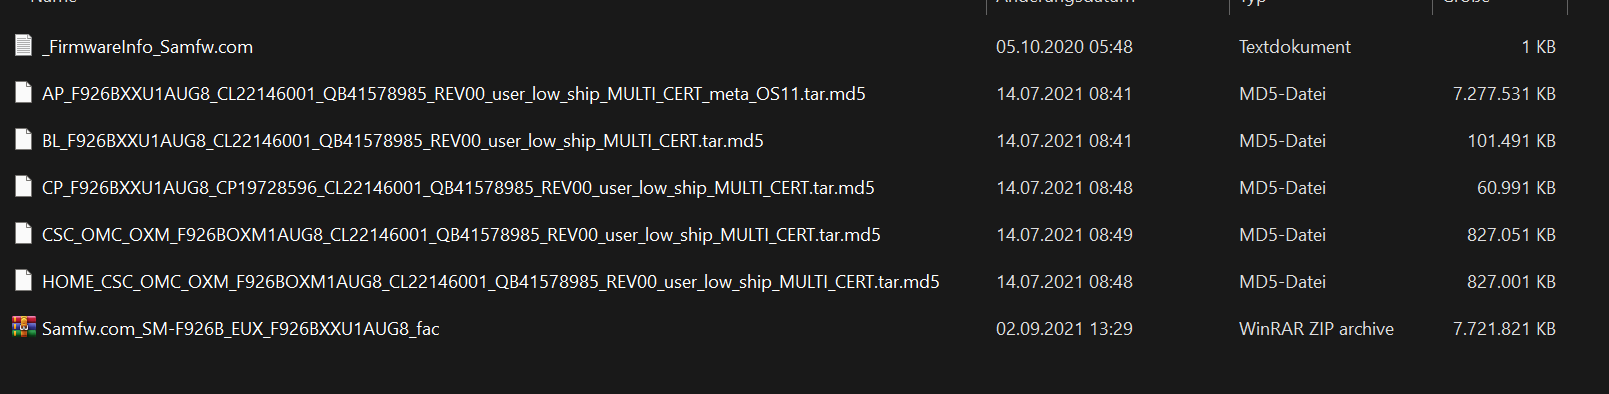Select the BL_F926BXXU1AUG8 tar.md5 file name

tap(403, 141)
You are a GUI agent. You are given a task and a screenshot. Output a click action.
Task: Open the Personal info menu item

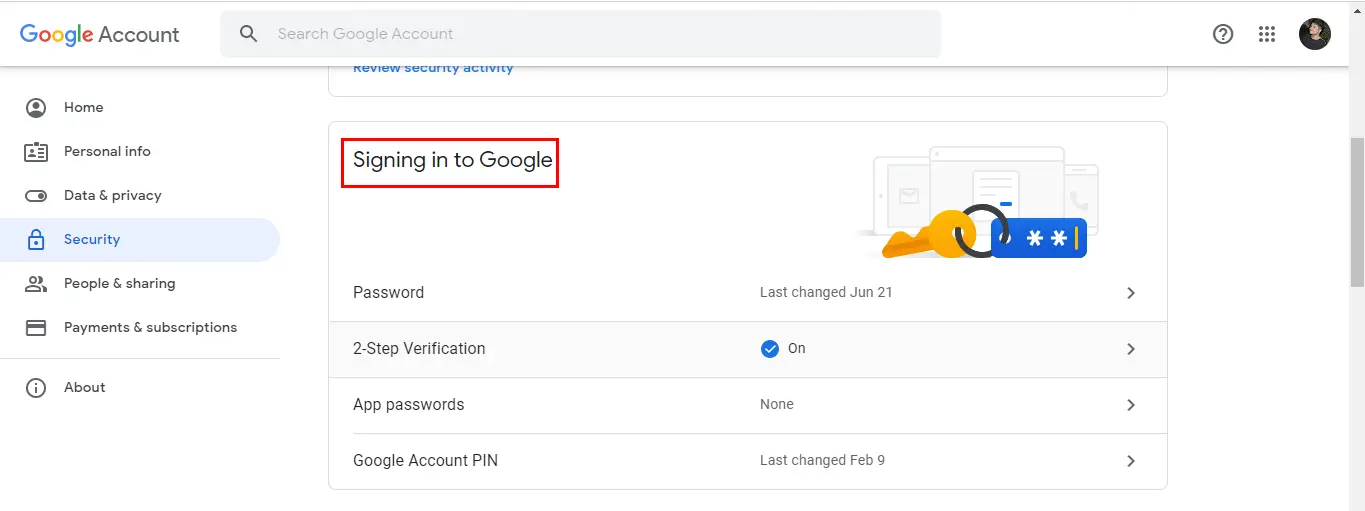pos(107,152)
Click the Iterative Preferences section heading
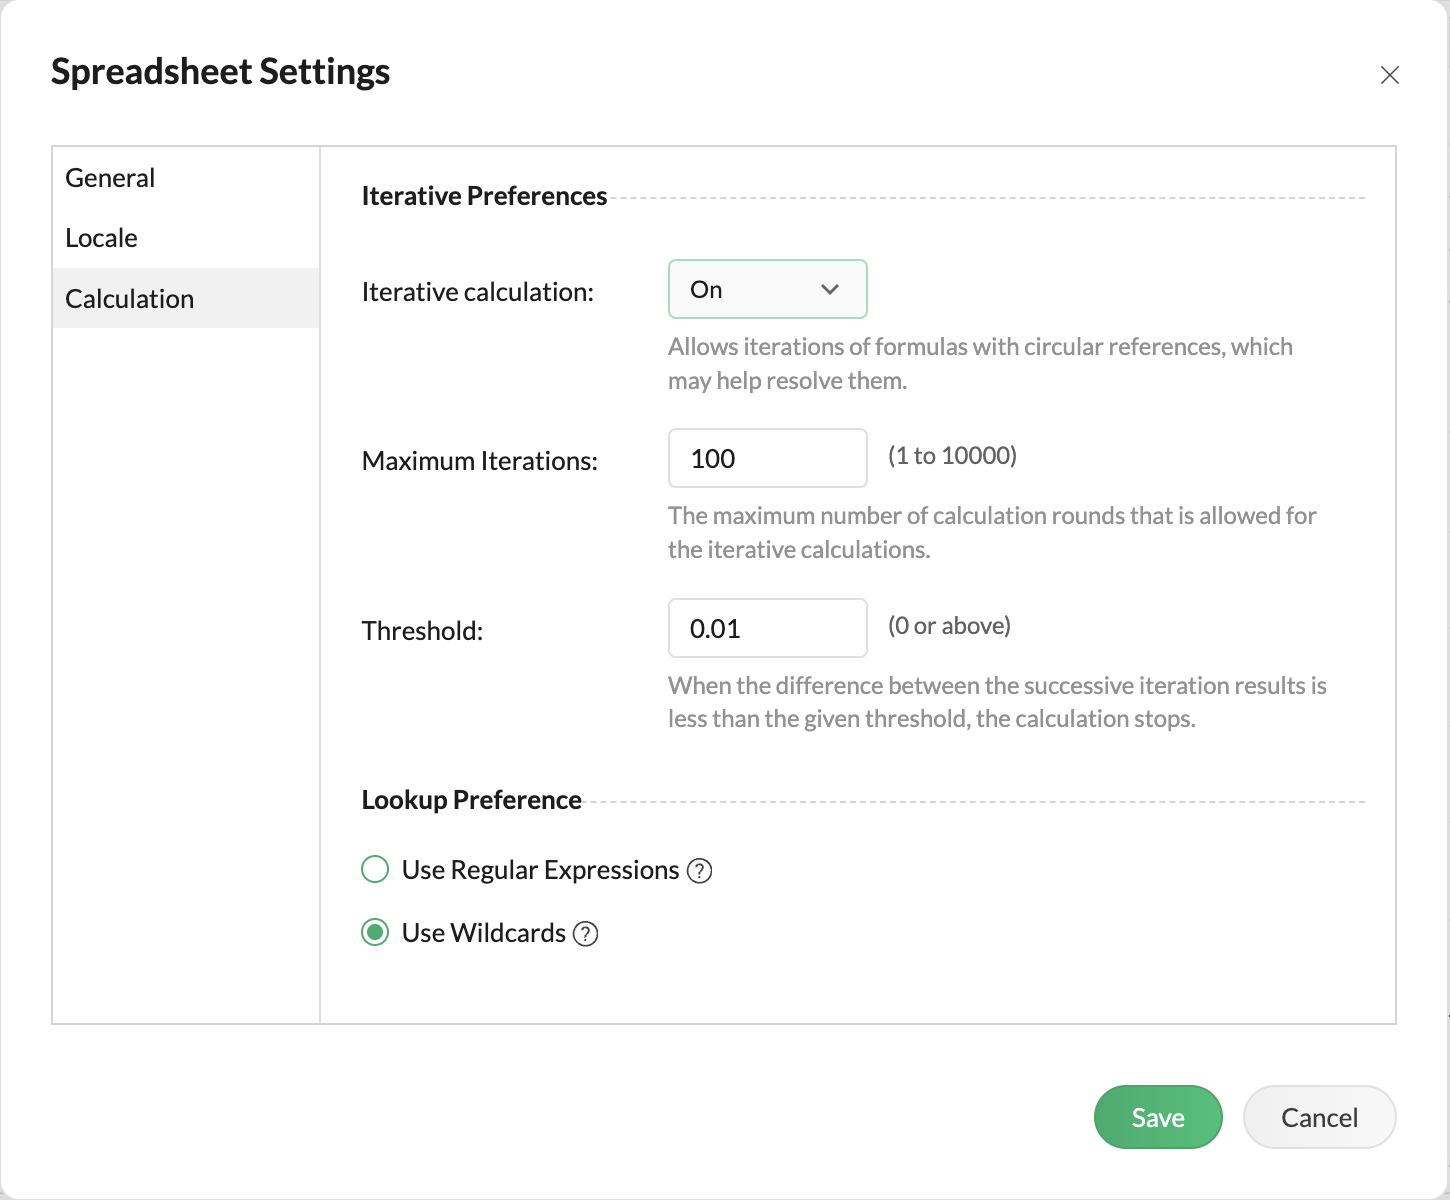This screenshot has width=1450, height=1200. click(484, 196)
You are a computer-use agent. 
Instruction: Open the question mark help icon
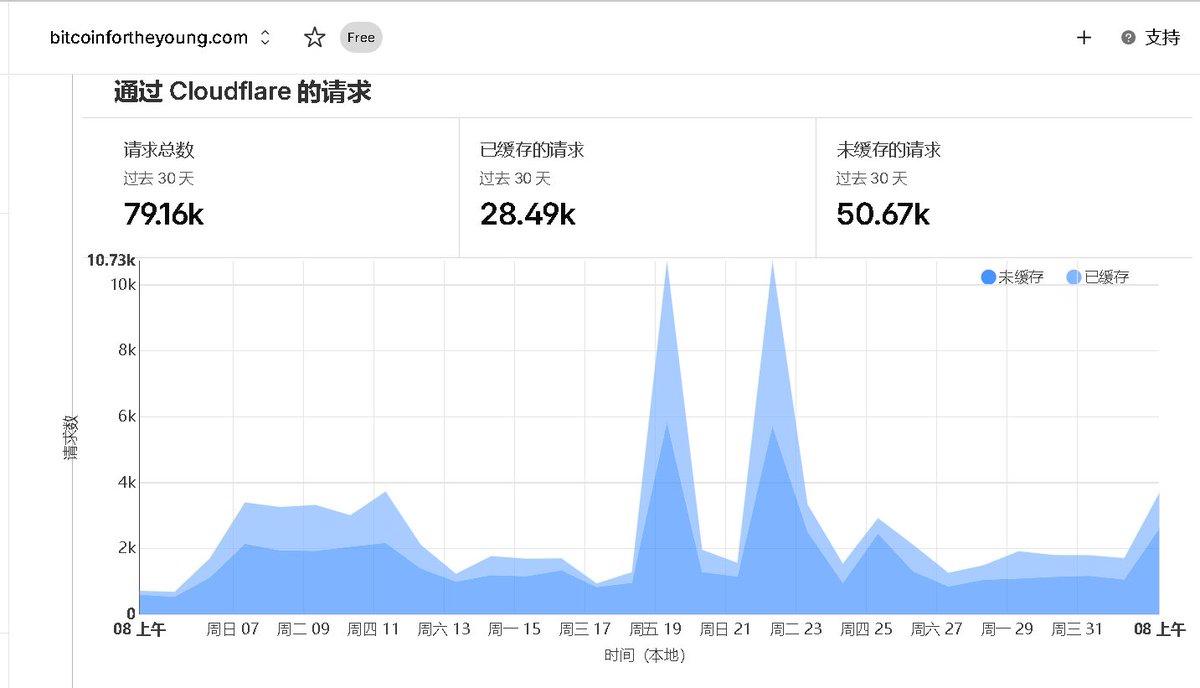(1128, 38)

[Task statement] Your answer must consist only of the lines from the one containing "You are a GUI" through the end of the entries, restated word for word, with no pictures.

[Solution]
You are a GUI agent. You are given a task and a screenshot. Output a click action.
Task: Open the Personal info menu item

pos(107,152)
Click the Iterative Preferences section heading
This screenshot has width=1450, height=1200. click(484, 196)
You are a computer-use agent. 
Instruction: Open the question mark help icon
(1128, 38)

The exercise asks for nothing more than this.